Just like in Orwell’s “1984” society is denying evidence with their own eyes. Everyone can see the correlation between education and earnings, but nearly two-thirds of Republicans disagree. With two views on reality and so little trust, facts aren’t facts anymore. If we can’t agree on the value of higher education, what can we agree on?
#4 VR biology lab experience leads to student success
Finally, VR is (literally) in our faces. 5,000 students’ faces at ASU, to be specific. Dreamscape Learn has shown incredible improvement in student engagement and grades—9% overall—through its VR biology labs. It’s ‘Hollywood meets Harvard’ in a major way.
#5 Companies like Starbucks and Chipotle are paying hourly employees’ college tuition. One graduate keeps asking, ‘Is this real?’
Taking care of employees through quality healthcare and stock options is not only the right thing but also the economically smart thing. Starbucks figured this out thirty years ago. Seems like the idea is finally catching on with the best companies figuring out that ‘Education as a Benefit’ is the right and smart thing to do, seeing an average return of $2 to $3 for every dollar they put into workforce education.

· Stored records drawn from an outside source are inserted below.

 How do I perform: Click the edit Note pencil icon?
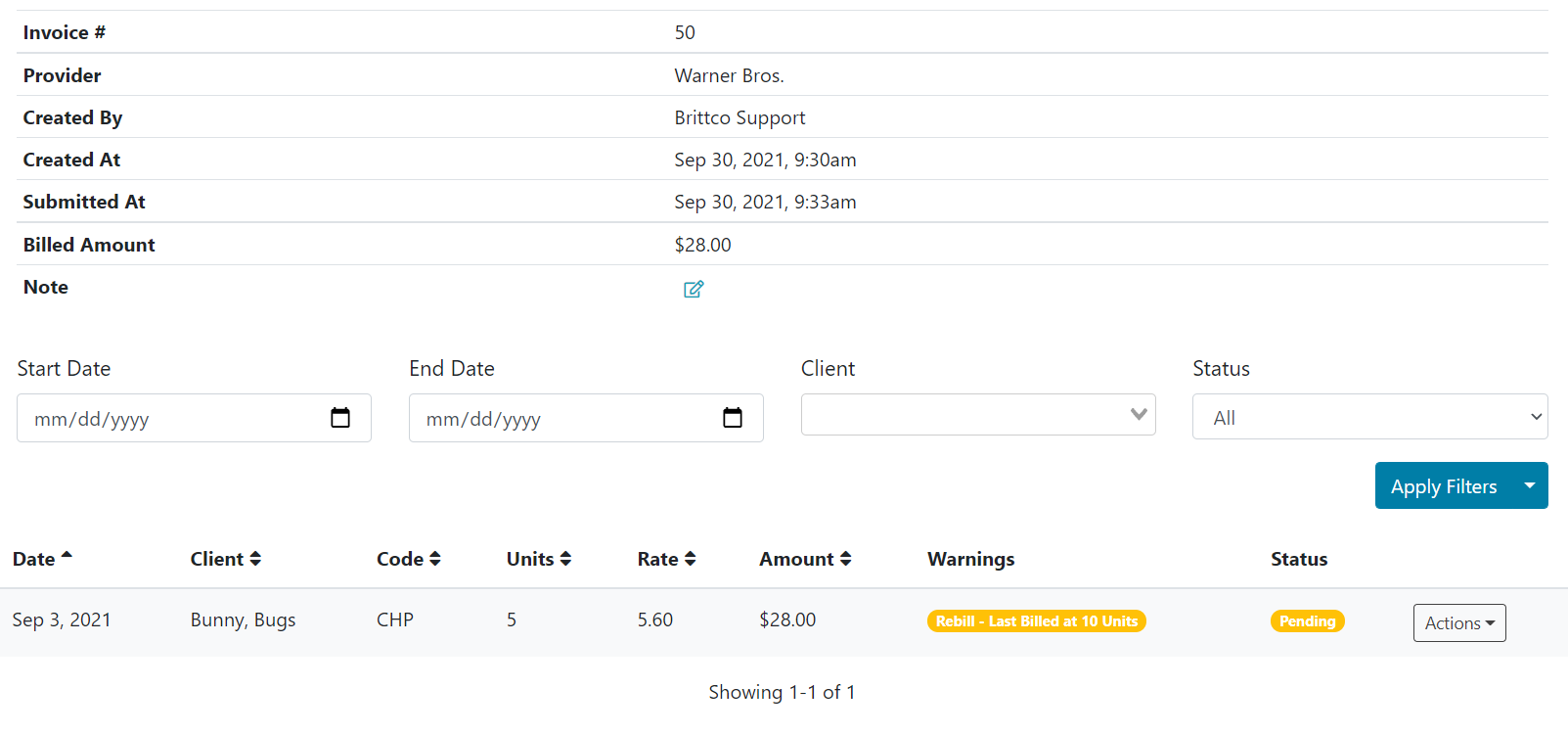click(x=694, y=289)
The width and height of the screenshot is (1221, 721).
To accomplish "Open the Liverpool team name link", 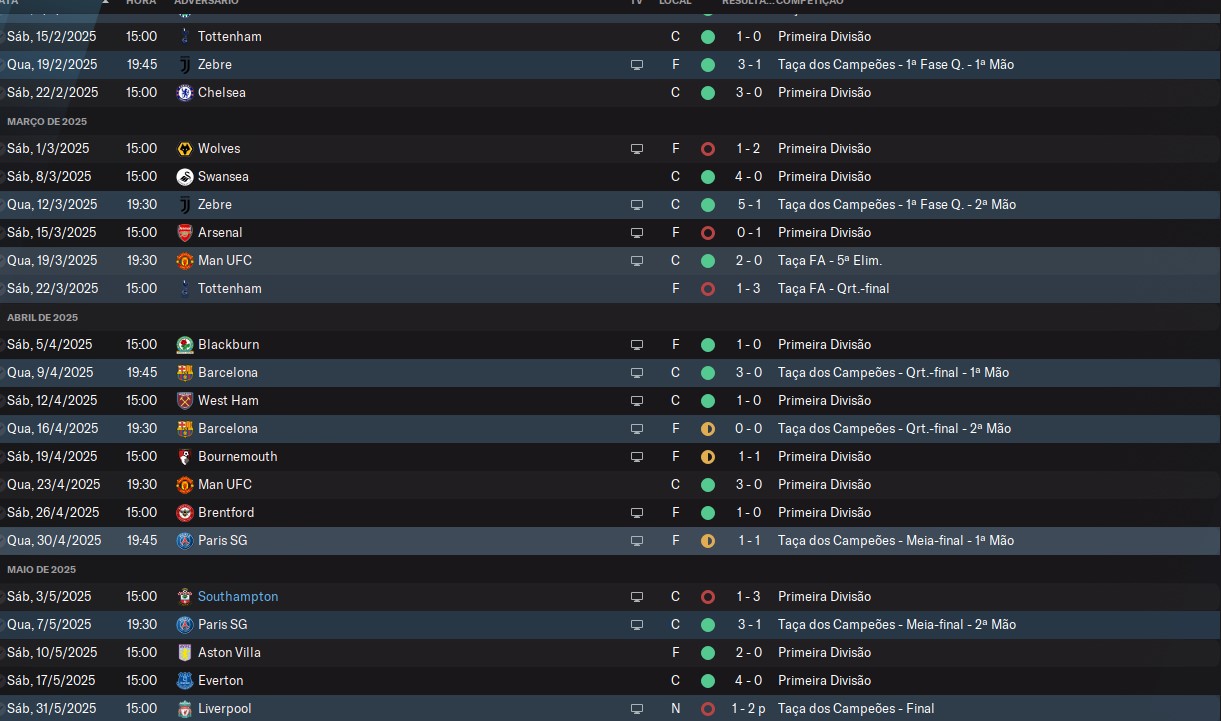I will coord(224,708).
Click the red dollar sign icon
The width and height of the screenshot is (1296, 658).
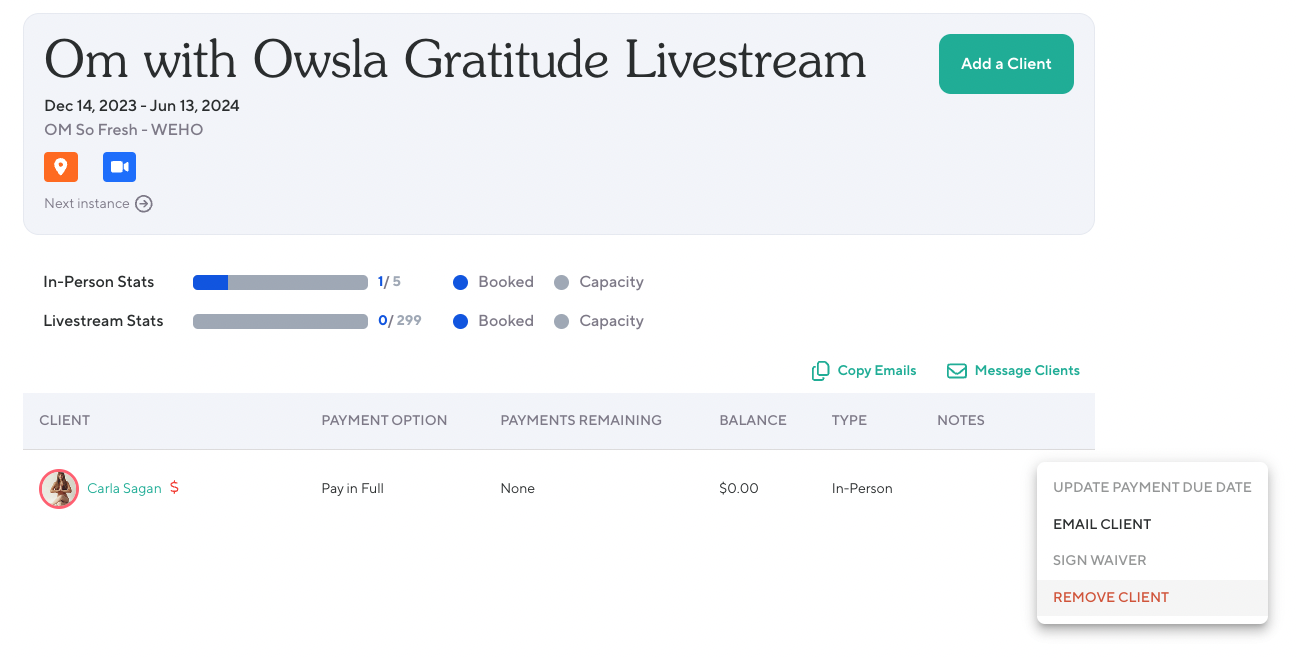(x=174, y=488)
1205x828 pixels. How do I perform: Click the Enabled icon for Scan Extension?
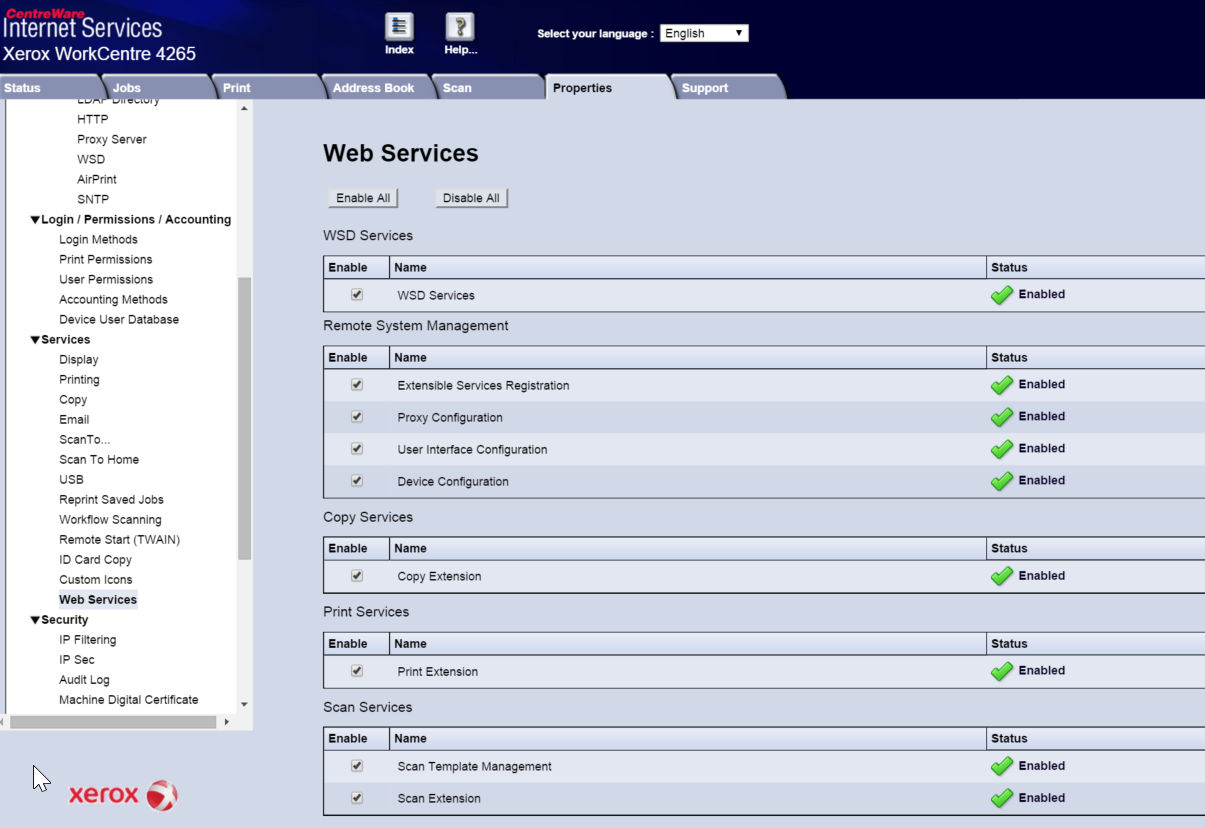coord(1001,797)
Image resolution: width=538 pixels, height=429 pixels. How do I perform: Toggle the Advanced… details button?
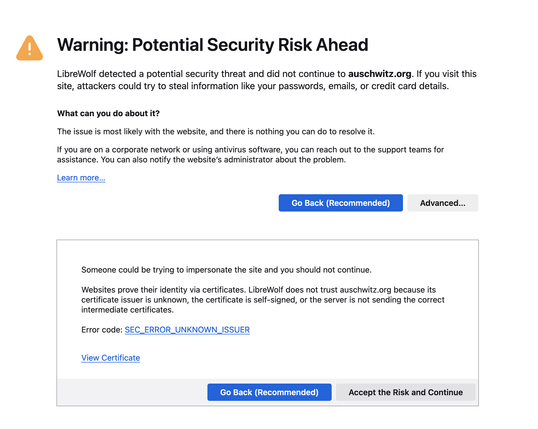(x=443, y=203)
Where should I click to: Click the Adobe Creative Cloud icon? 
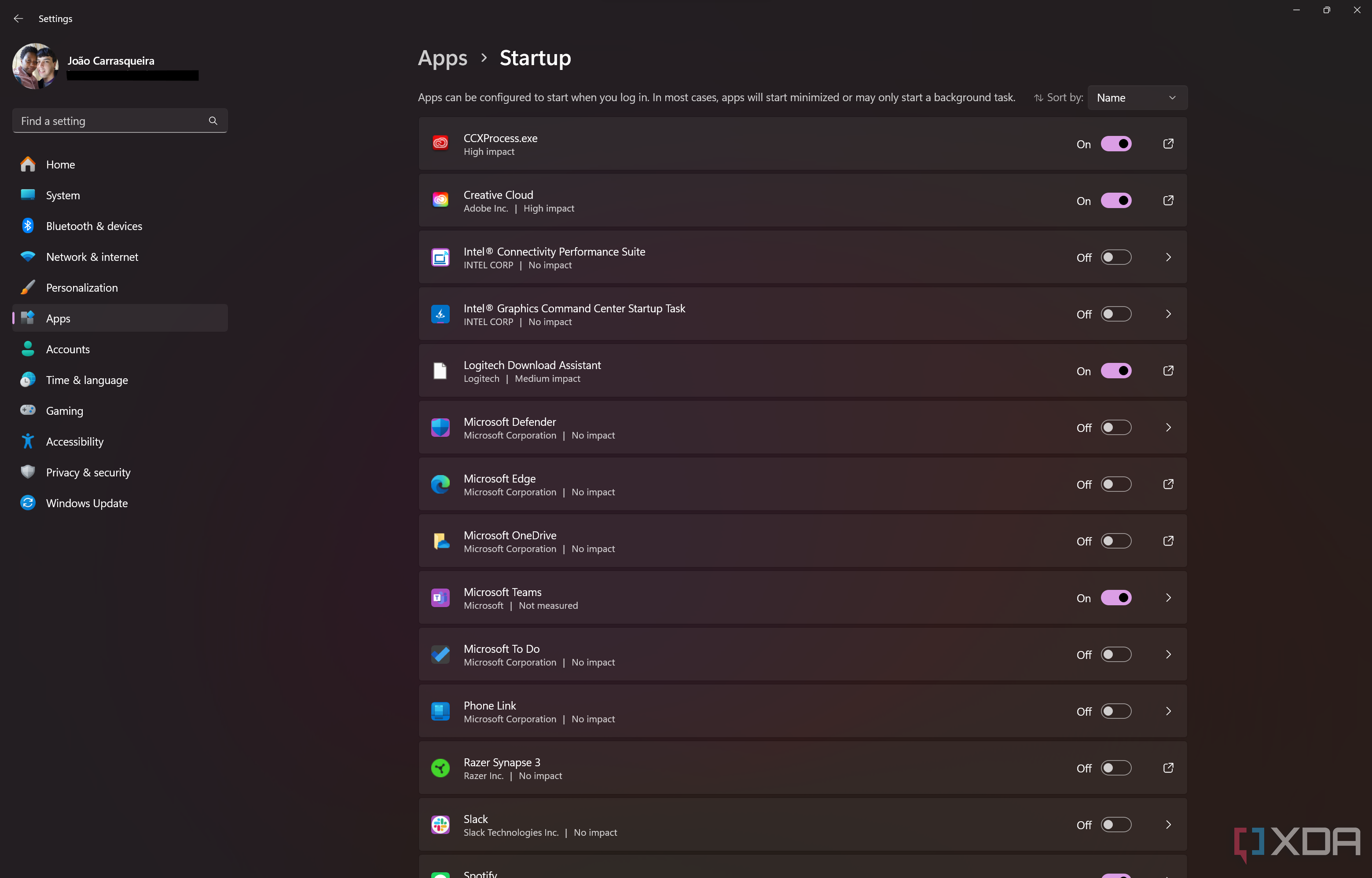tap(441, 200)
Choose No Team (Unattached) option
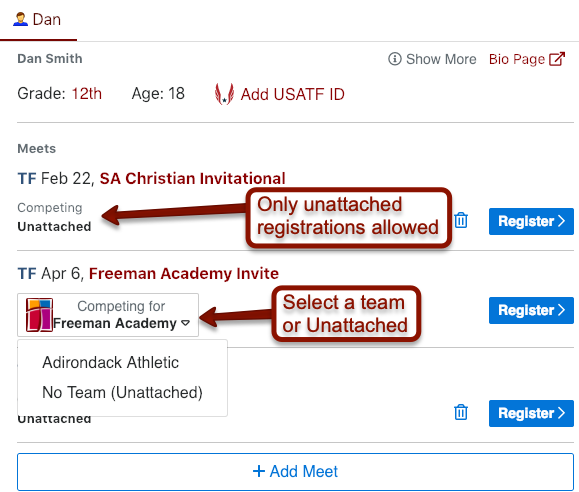This screenshot has height=492, width=579. (122, 392)
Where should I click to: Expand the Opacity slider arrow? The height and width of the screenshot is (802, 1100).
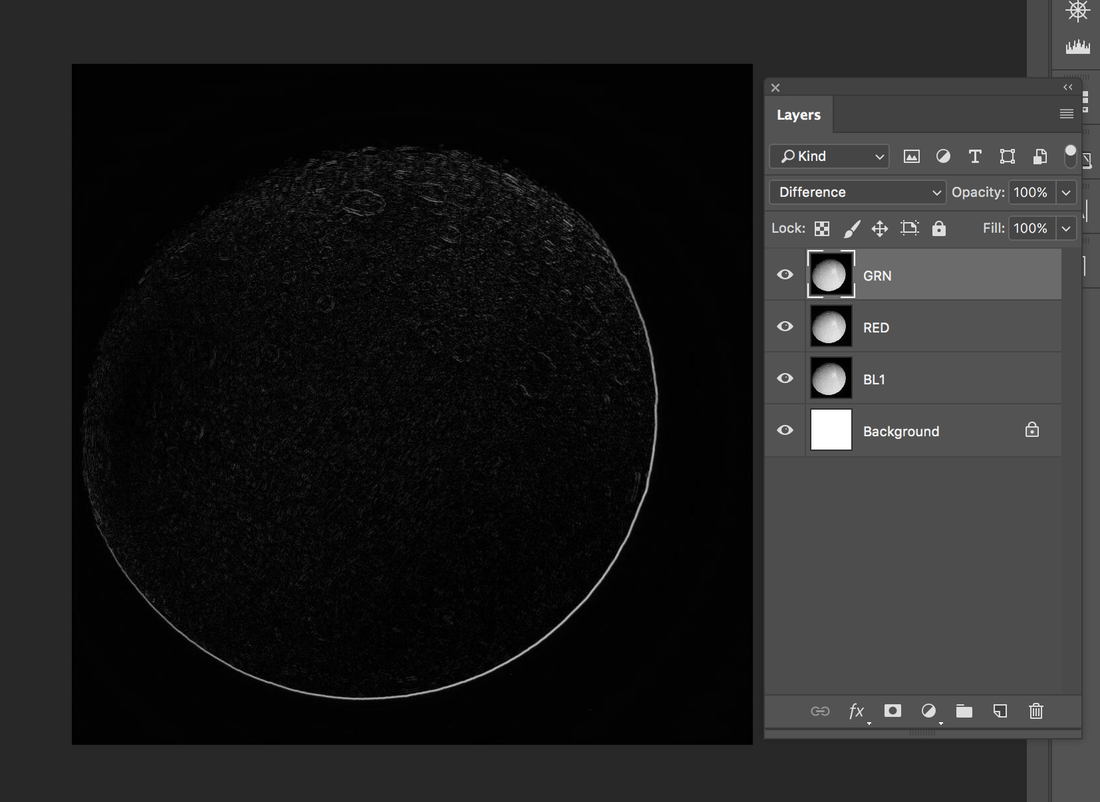1066,192
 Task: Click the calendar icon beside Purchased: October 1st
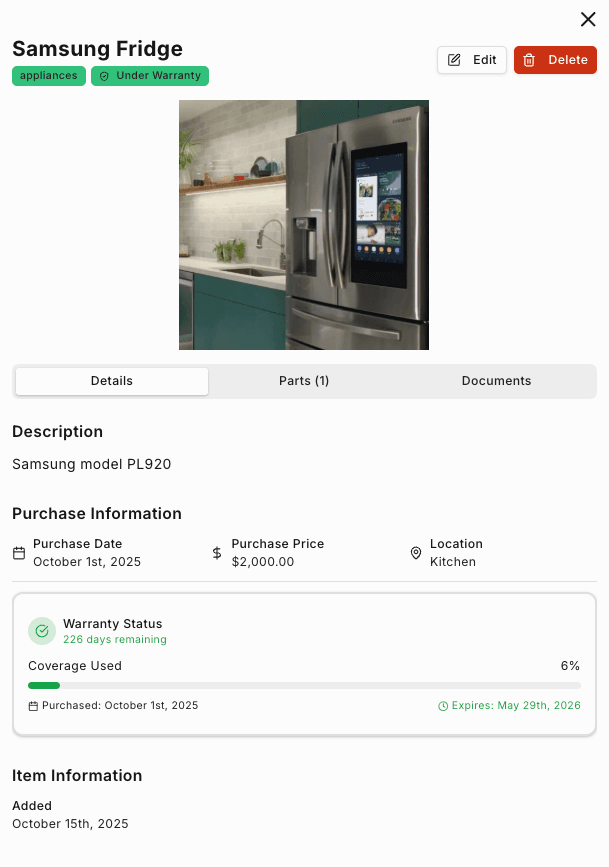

#6 The YouTube learning machine
Almost invisibly, YouTube became the largest learning platform in the world, reaching over 2 billion people. From how to tie a bow tie to winning Olympic medals, everything under the sun is being learned through this medium.
#7 Choose to Learn 2022: Connecting in- and out-of-school learning in a post-pandemic world
In the industrial age, the inspiration for schools was the factory. The problem with this model is that every student is unique, and creating optimized outcomes requires a student-centered approach. As 70% of parents seek student-centered learning experiences, the demand is rising for solutions like micro-schools and apprenticeship programs.
#8 America’s workforce pipeline is in crisis. Here’s how we fix it.
Hidden in plain sight are the “dirty jobs” that nobody wants to talk about—this is where huge needs and opportunities live. Even if every existing skilled worker in America were employed today, 35% of job openings in the durable goods manufacturing sector would remain unfilled. GSV is excited to be an investor to support UpSmith’s mission to combat this skilled labor crisis.
#9 Building the Learning Metaverse with Monica Arés from Meta (podcast)
Remember your college lectures and readings? Me neither. Knowledge retention rates for lectures are 5% and reading at 10%—but in VR it’s 75%. Education is the frontier of VR applications—hear the discussion of five use cases (classical education, time travel, space travel, vocational training, and empathy training) at the 26-minute mark.
#10 Kids who play video games score higher on brain function tests
We’ve been a proponent of ‘Invisible Learning’ for years. As more data comes in, our thesis looks like it could become a theorem. Attention and memory are to learning, as muscle mass is to strength. It just makes sense that doing something you want to do versus something you have to do is more impactful for development.